Al netto dell’emergenza coronavirus, lo strumento dello smart working è fortemente polarizzato: le grandi aziende che ammettono già di applicarlo sono 58 su 100; a queste si aggiungono il 7% che ha attivato iniziative informali e un 5% che pensa di farlo entro i prossimi 12 mesi.
In ordine alle Piccole e Medie imprese, invece, il quadro predetto si ribalta: le aziende che si dichiarano totalmente disinteressate all’implementazione del c.d. “lavoro agile” sono più della metà (51%).
La vera sfida per la capillare diffusione del lavoro agile, quindi, è proprio quella che riguarda le piccole – medie imprese.
Stefano Scarpetta – direttore Employment dell’OCSE afferma: “la sfida per le PMI è duplice: da un lato riguarda la penetrazione della tecnologia; dall’altra, i manager, che sono il vero volano del cambiamento: se loro stessi non hanno abbastanza competenze tecnologiche o non sono in grado di organizzare in modo diverso i luoghi di lavoro è difficile che comprendano le potenzialità dello smart working e che lo implementino”.

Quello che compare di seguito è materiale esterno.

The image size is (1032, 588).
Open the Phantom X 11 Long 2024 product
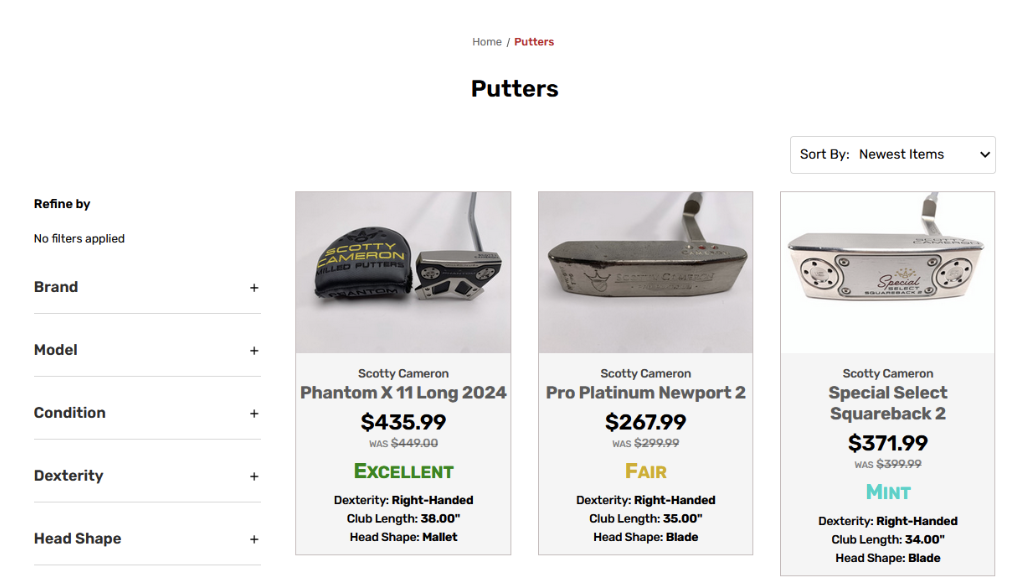click(403, 392)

Il rischio, dunque, è quello di non cogliere gli effetti positivi che il lavoro agile porta alle aziende, a titolo esemplificativo:
- Riduzione costi aziendali;
- Aumento della produttività;
- Positiva ricaduta ambientale.
Per quanto tutto sopra esposto, si può affermare che la diffusione dello smart working in Italia è inferiore alla media mondiale, C’è, dunque, spazio di crescita.